Work order A:
In the passage on the UPS tentative deal, how much does Roe currently earn per hour?
Work order B:
Pick up the passage on the UPS tentative deal after its last sentence and keep writing.

Given passage:

※ ※ ※

Roe’s top issue was part-time wages; they currently earn $16.65 an hour. “We got as much as we could without going on strike, but obviously, who knows what we could have gotten if we had gone on strike?” they said. “We deserve the stars and the moon. But at this point, we got a pretty good contract compared to every single one we’ve had before.”

Beyond the core activist layer of the union, though, the sentiment in favor of striking wasn’t as broadly shared as it might appear on social media.

“Striking would have been an absolute disaster,” said Baker. She worried about customers who rely on medication delivery, since FedEx and the Postal Service could only have absorbed a fraction of UPS’s package volume.

News of the tentative deal was also a relief to Groat and his co-workers in Idaho, who were concerned about layoffs after a strike.

“We’re happy to be behind a steering wheel, while the membership is processing what direction they’re going to vote over the next three weeks,” Groat said. “We would prefer not to strike. We would prefer to work in and within this contract and continue to gain momentum moving forward for the next contract.”

The tentative deal will put air conditioning on one-third of the delivery fleet by the end of five years, with the hottest parts of the country getting first dibs. Existing trucks will be retrofitted with two new fans in the cab, induction vents to pull hot air out of the cargo area, and heat shields to cool the cab floor by insulating it from the engine.

※ ※ ※

Provided information:
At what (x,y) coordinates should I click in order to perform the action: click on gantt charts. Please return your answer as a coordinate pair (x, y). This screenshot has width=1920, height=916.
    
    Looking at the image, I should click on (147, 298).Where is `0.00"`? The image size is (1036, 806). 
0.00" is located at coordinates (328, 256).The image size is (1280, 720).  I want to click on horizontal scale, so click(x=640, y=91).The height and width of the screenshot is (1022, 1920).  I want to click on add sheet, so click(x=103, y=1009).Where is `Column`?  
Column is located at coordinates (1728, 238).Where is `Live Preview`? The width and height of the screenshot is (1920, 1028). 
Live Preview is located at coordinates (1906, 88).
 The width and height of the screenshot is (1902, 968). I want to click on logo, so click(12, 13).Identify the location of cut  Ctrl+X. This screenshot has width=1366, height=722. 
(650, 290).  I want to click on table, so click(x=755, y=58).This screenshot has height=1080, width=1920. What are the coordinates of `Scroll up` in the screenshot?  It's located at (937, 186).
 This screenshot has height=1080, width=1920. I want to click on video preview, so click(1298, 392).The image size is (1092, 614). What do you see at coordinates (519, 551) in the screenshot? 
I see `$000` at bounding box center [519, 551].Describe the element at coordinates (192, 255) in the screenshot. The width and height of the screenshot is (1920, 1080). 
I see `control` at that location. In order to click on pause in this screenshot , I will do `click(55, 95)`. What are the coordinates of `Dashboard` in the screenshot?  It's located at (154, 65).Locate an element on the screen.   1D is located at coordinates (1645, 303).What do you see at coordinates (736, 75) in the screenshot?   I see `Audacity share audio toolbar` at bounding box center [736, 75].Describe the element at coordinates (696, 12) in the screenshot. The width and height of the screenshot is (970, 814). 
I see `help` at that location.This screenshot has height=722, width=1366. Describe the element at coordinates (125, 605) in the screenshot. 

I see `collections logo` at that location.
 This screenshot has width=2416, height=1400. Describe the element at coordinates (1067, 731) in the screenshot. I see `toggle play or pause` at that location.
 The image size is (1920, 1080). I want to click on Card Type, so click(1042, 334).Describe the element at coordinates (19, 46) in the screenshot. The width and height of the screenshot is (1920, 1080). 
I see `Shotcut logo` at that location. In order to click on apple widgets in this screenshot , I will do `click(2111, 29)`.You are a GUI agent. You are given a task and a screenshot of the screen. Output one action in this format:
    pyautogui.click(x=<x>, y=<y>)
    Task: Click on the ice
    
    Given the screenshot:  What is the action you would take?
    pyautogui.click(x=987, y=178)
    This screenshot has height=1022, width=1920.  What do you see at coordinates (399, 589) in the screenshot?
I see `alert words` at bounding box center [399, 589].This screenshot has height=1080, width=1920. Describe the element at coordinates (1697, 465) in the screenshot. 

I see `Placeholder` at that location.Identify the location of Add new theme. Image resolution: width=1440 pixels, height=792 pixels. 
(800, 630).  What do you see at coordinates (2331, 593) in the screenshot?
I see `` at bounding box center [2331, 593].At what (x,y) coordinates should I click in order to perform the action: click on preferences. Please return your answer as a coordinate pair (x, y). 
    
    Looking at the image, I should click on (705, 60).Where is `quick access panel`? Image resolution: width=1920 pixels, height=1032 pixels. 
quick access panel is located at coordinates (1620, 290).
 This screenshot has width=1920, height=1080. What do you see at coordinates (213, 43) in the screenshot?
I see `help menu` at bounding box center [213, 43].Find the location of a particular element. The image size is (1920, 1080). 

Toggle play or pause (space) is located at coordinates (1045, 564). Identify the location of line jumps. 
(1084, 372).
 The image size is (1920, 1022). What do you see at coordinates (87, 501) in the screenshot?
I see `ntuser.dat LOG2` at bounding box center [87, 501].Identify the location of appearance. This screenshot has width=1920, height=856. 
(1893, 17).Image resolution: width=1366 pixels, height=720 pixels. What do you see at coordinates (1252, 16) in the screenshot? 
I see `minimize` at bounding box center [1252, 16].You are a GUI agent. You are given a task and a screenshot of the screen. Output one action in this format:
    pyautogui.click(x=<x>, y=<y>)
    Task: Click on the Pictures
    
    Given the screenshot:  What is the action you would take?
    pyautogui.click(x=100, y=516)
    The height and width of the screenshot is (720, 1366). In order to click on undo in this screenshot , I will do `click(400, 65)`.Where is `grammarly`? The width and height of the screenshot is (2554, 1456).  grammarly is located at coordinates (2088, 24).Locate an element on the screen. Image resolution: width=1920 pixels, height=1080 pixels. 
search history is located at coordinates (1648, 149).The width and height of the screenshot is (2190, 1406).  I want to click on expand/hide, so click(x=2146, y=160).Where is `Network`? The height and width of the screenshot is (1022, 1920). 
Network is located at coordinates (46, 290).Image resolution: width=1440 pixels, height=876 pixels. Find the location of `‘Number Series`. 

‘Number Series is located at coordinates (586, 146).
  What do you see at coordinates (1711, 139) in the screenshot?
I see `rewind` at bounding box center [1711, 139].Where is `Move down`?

※ ※ ※

Response box A:
$16.65 an hour.

Response box B:
The other unifying theme is training up a network of shop floor leaders to go toe to toe with management to enforce the contract.

Tampa is in one of the priority zones for air conditioning. But “I’m super excited for the ventilation system in the back,” Lacharite said. “That’s an even bigger deal, as it gets really hot in there.”

A Local 804 delivery driver I met in Queens, New York, was more skeptical how much difference the heat relief measures will make. He didn’t want his name used, but he let me lean into his cab to see two metal fans already mounted above the driver’s seat.

“It’s metal,” he said. “It’s going to get as hot as the truck and blow hot air. They’re off. I don’t even bother with them.”

No unifying issue has emerged among those dissatisfied. Some argue the union should have held out for the demand for a $25 minimum for newly hired part-timers. Then again, “you have some people that feel like the gap between them and newer people needs to be higher,” said part-timer Damian Kungle in Canton, Ohio. “Other people don’t care about that but think the $1.50 [longevity boost] as a catch-up raise was insulting and not enough.”

“The fact that some people are unhappy that the tentative agreement didn’t get a $25 minimum for part-timers or some other things really speaks to the new mood of militancy in parts of the labor movement,” said John Logan, a professor of labor studies at San Francisco State University.

“By any recent standard, it’s a great contract. As you know, since the Great Recession (and for a couple decades preceding it, but especially since then) part-time poverty and expendable workers has been the business model of far too much of corporate America. The UPS contract really does challenge this model.”

UPS Teamster activists are already thinking about their next organizing goals. Many are interested in helping Amazon workers unionize. “Make every Teamster an organizer should be our goal,” said Elbe Lieb, a part-timer from Local 135 in Indiana.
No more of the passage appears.